Quattordici anni a fianco di Berlusconi. Cosa imparare e cosa disimparare?
«Da imparare tanto, tutto. Bastava stargli accanto e vederlo in azione. Una genialità, la sua, basata sull'essere semplici, a volte elementari. Creatività unica, capacità di lavoro, velocità incredibile. La prima non si può imparare, la seconda e la terza sì. Berlusconi era uno con i piedi buoni che si allenava più degli altri, il primo ad arrivare, l'ultimo a uscire. Lo diceva Joyce: il genio è 1 per cento "inspiration", 99 per cento "perspiration", sudore, fatica».
E cosa disimparare?
«Siamo tutti umani, anche lui è perfettibile... Mi faccia pensare... Al momento non mi viene in mente. Mi faccia pensare...».
Berlusconi ha Fedele Confalonieri, Marcello Dell'Utri, la mitica Marinella ed Emilio Fede. Lei?
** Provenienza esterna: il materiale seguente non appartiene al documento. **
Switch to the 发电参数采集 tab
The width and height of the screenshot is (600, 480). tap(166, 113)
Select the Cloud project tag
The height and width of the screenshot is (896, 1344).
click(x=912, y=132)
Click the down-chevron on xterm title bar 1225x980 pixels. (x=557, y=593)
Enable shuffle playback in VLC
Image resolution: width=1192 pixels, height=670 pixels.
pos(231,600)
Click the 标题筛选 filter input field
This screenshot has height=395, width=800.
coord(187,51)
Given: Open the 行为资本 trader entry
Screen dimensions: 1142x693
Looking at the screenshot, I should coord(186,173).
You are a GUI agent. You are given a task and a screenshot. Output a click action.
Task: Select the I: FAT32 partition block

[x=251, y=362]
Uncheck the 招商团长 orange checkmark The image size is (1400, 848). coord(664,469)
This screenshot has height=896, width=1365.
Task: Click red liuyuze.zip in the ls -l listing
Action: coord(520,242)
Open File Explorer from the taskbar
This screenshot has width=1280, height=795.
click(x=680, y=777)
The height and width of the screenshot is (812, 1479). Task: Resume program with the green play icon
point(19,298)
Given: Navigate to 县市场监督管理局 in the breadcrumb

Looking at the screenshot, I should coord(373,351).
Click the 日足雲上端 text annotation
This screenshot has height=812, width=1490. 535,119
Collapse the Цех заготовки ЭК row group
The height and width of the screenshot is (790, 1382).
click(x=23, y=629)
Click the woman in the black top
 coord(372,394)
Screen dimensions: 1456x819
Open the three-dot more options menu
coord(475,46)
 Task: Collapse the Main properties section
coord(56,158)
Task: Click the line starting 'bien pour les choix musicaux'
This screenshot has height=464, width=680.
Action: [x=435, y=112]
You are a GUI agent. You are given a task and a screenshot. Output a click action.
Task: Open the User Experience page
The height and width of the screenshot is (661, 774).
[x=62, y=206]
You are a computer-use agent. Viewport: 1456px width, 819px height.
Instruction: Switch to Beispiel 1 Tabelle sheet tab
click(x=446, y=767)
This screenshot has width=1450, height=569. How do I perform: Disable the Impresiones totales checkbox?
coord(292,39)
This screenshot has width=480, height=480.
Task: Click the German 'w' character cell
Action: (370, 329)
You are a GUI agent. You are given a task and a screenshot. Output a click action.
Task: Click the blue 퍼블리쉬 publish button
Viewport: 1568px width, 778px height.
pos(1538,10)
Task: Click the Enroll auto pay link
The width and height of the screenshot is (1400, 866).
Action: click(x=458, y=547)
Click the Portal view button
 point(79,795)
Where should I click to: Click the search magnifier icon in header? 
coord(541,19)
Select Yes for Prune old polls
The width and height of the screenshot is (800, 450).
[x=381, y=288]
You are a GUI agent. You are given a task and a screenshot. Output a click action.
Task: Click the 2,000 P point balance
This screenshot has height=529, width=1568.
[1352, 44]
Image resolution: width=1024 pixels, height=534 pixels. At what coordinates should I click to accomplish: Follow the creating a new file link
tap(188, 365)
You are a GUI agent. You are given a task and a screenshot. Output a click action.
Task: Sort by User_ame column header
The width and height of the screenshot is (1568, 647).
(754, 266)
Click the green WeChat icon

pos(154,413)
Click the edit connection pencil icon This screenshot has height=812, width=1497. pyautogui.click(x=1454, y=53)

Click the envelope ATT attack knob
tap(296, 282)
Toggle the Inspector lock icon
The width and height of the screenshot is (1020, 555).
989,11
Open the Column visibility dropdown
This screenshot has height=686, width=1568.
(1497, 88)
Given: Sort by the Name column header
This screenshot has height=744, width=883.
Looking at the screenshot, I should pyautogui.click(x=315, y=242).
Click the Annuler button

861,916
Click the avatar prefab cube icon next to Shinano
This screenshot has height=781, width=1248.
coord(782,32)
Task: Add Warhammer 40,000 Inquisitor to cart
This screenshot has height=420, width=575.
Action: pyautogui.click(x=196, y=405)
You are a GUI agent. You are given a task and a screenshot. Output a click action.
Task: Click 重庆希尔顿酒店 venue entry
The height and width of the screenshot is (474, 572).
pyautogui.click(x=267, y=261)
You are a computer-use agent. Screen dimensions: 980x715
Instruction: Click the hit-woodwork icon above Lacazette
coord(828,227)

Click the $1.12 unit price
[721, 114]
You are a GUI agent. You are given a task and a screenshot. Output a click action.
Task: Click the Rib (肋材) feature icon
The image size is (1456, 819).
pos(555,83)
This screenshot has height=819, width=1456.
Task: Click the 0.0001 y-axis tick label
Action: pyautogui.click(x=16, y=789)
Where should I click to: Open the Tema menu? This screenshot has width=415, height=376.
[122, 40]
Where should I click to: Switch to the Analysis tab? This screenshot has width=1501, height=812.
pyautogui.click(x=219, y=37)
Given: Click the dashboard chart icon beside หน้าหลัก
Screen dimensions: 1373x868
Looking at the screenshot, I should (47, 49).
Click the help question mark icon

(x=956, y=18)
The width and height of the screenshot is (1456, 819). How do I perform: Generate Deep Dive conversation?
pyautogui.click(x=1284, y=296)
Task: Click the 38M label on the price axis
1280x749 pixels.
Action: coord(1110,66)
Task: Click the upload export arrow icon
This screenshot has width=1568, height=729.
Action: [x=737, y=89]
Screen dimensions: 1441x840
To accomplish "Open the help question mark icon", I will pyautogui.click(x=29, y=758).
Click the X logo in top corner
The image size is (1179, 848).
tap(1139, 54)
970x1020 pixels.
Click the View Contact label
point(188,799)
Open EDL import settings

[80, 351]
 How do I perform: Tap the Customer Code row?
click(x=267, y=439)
«Io ho Uberto Fornara e Giuliano Cesari che stanno con me da vent'anni a capo della pubblicità e Giuseppe Ferrauto, direttore generale della Cairo Editore. E poi ho Gianni De Biasi, con me da tre anni al Toro. “Voglio fare di te il mio Ferguson” gli dissi quando l'ho ripresi lo scorso anno. “Ci sto a fare il Ferguson, ma non a rate”, mi rispose lui».
Le manca un Emilio Fede.
«No, ma ho Sandro Mayer, che non è un adulatore, ma con il quale ho una sintonia assoluta»
Come nemico è meno augurabile Carlo Tatò o Ibrahimovic?
«Nessun dubbio, Ibrahimovic».
Luciano Moggi la chiama per offrirle i suoi consigli?
«Qualche volta, ma io evito, vado per la mia strada».
Sfogliamo insieme il suo «Dipiù»: Giorgio Albertazzi rimpiange le case chiuse.
«Potrebbe essere una soluzione. Giusto togliere dalle strade le prostitute, ma cancellare la prostituzione mi sembra più difficile».
Mai stato con una malafemmina?
«Mai».
L'ex juventino Cabrini nella foto di gruppo in partenza per l'isola dei famosi.
«Apprezzo il suo modo di rimettersi in gioco. Mi delude invece quando fa l'attacco al sistema calcio che non lo vuole. Detesto i vittimisti».
Mi lascio andare: la chiamerò il golden boy di Alessandria.
«Un onore condividere questa definizione con Gianni Rivera».